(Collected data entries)
*** Begin section ***
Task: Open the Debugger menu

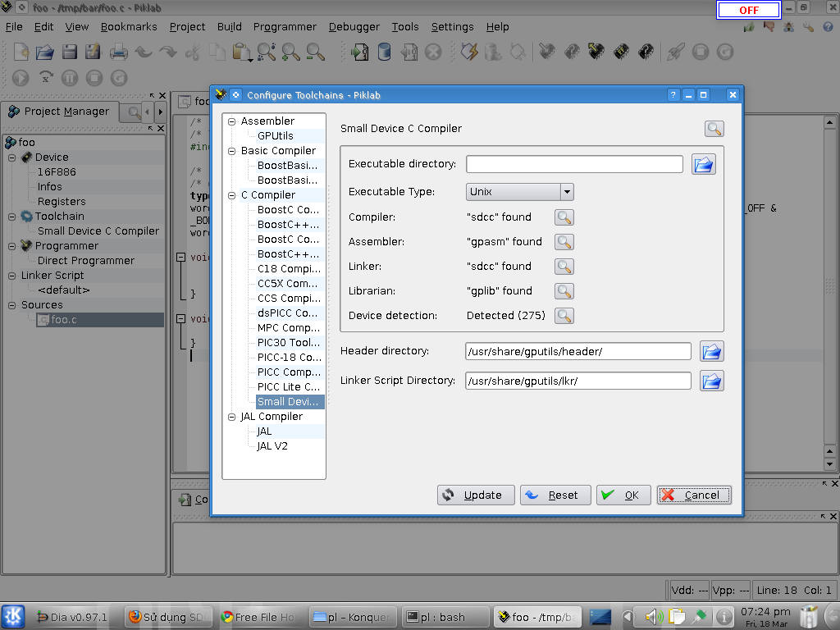Action: click(354, 27)
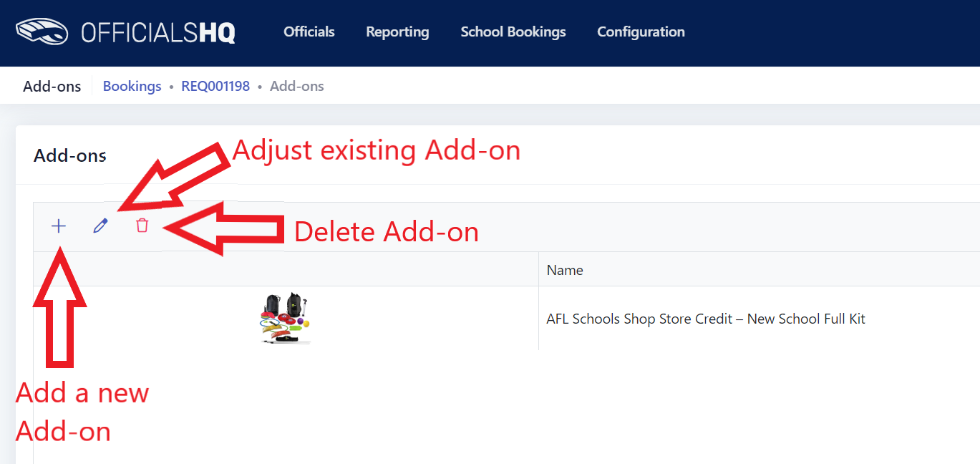This screenshot has height=464, width=980.
Task: Select the sports kit product thumbnail
Action: pos(285,318)
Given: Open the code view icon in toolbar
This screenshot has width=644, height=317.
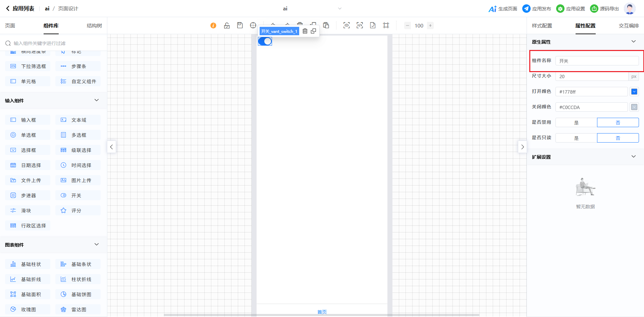Looking at the screenshot, I should [360, 25].
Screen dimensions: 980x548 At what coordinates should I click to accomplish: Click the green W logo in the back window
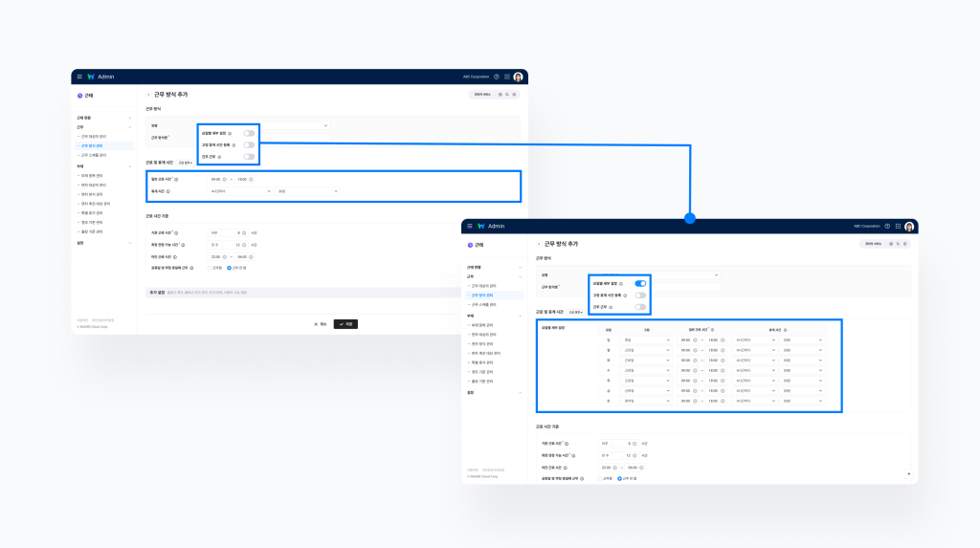coord(91,77)
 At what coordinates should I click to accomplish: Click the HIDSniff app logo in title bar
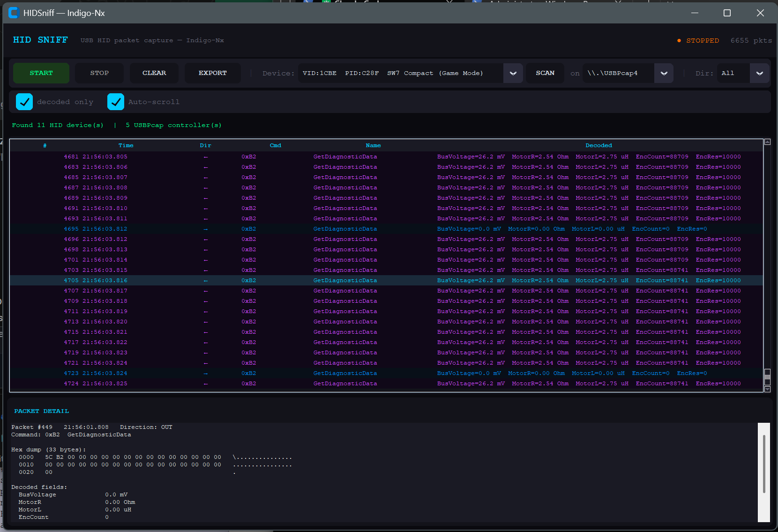click(13, 13)
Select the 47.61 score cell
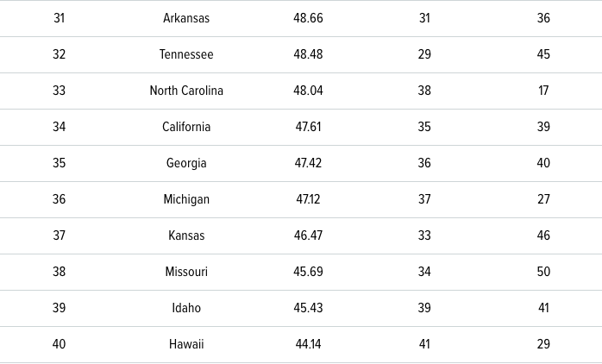The width and height of the screenshot is (602, 364). [308, 127]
*** End section ***
EXERCISE DESCRIPTION.
Word for word, give again the lines from the line with "Given: Open the code view icon in toolbar" through the end of the records above, with both ends included and the pictures left out.

WRITTEN RESPONSE.
Given: Open the code view icon in toolbar
This screenshot has width=644, height=317.
Looking at the screenshot, I should [360, 25].
Screen dimensions: 980x548 At what coordinates should I click to accomplish: Click the green W logo in the back window
coord(91,77)
 At what coordinates should I click to accomplish: Click the HIDSniff app logo in title bar
click(13, 13)
Select the 47.61 score cell
The width and height of the screenshot is (602, 364). [308, 127]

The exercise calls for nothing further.